Before caffeine, it was a very different world. People drank alcohol morning, noon and night because it was safer than water which was how most people got diseases, but if you fermented things, it would kill all of the harmful microbes that are in unfiltered water. Even kids were given hard cider to drink for breakfast. Caffeine comes along around the 1650’s and was as safe as alcohol because it was made by boiling water which made it even safer.

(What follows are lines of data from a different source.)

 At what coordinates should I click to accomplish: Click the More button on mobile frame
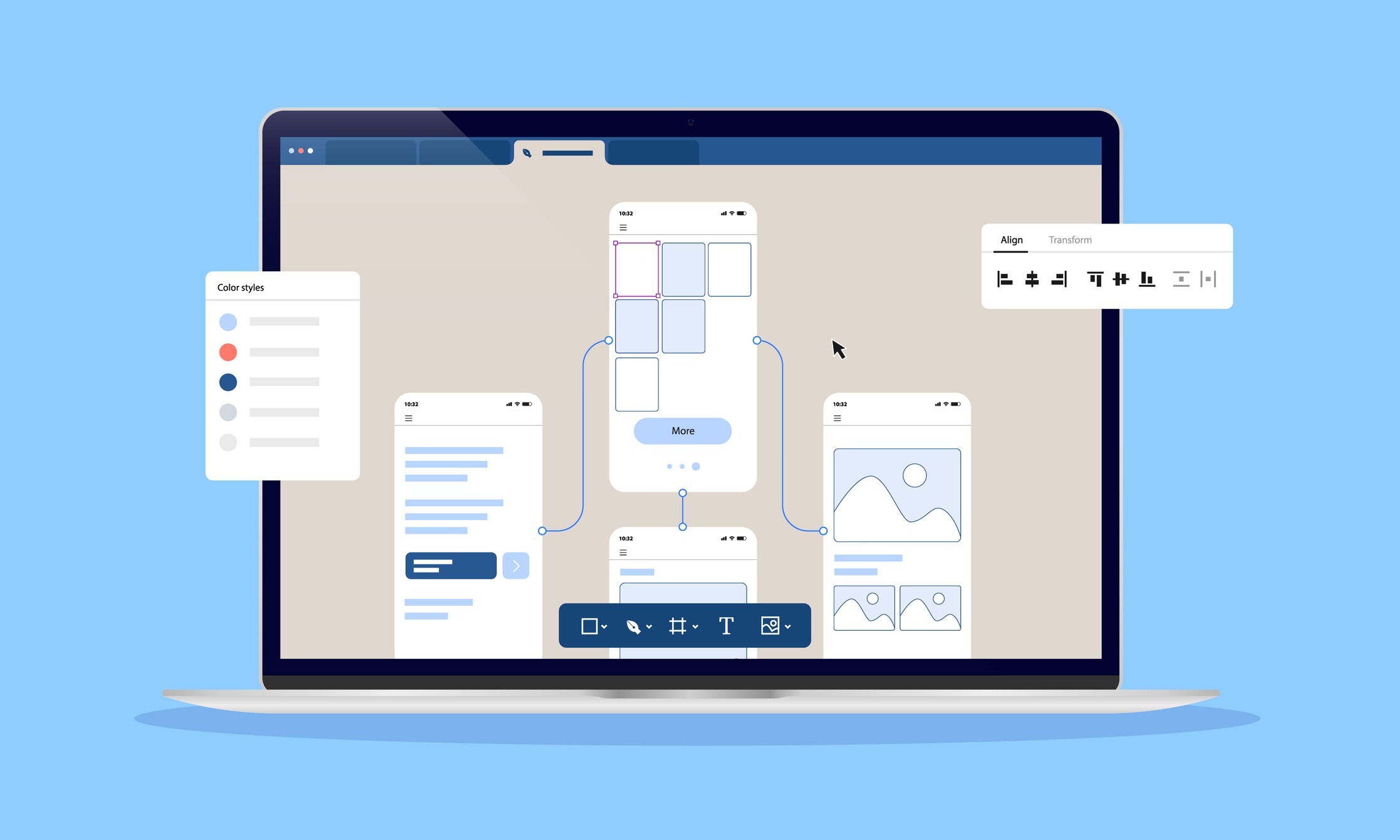(682, 430)
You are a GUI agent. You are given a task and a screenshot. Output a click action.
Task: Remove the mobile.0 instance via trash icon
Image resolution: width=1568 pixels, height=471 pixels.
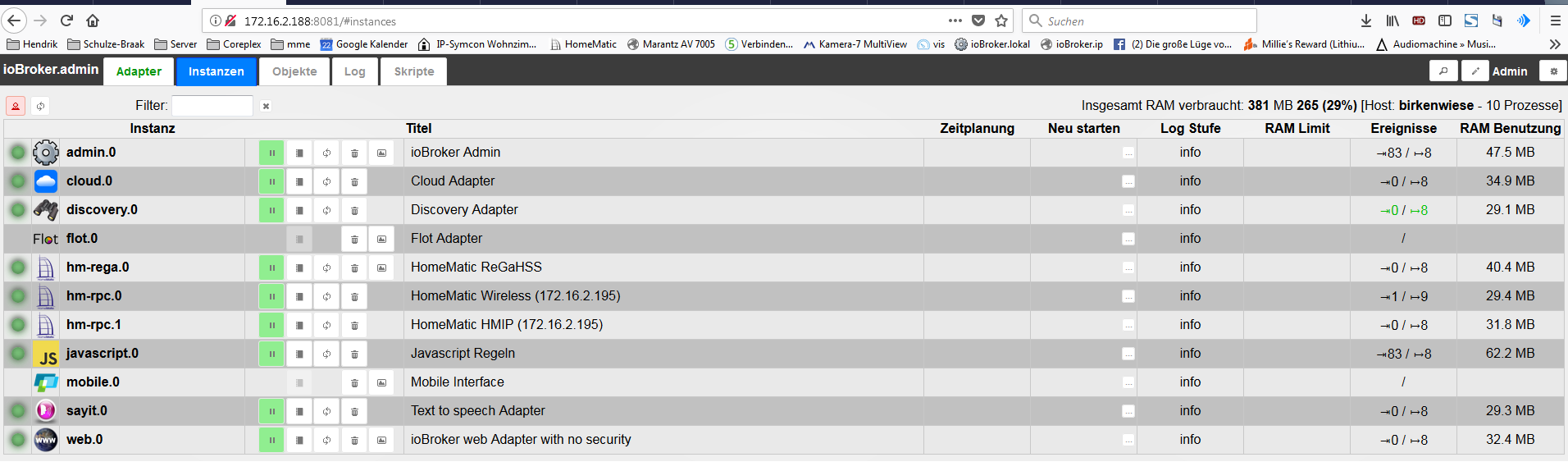coord(354,382)
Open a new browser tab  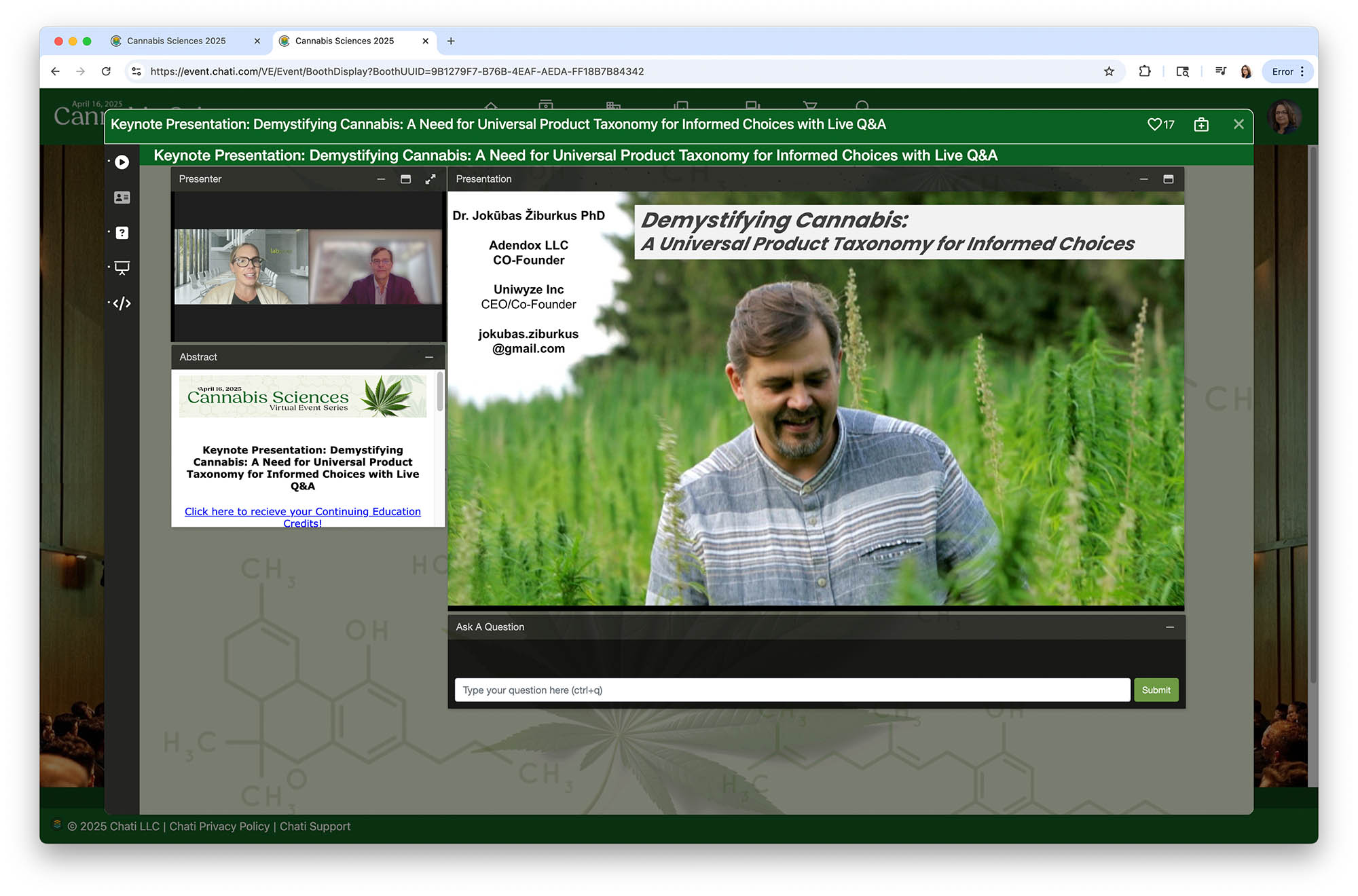tap(451, 41)
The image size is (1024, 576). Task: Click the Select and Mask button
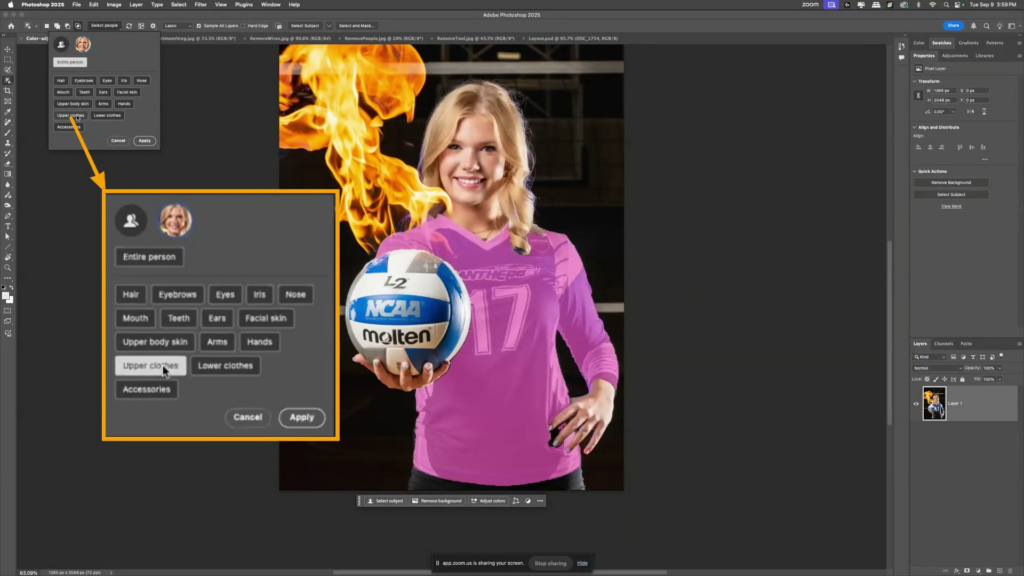(354, 25)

Having a new form of clean drinking water was an after thought, but it gave an incredible public health boost. There is a lot of evidence linking coffee and tea consumption with the enlightenment in France and with the age of reason in England. When you’re doing physical labor outdoors, which was most of history, you could be buzzed. You didn’t need to know what time it was. You just worked from sun up to sundown, but when you start working with running machines and doing double entry bookkeeping, you need a clear head. And when jobs started moving toward requiring night shifts and overnight shifts, you couldn’t do that with beer, but caffeine freed its consumers from the rhythms of the sun.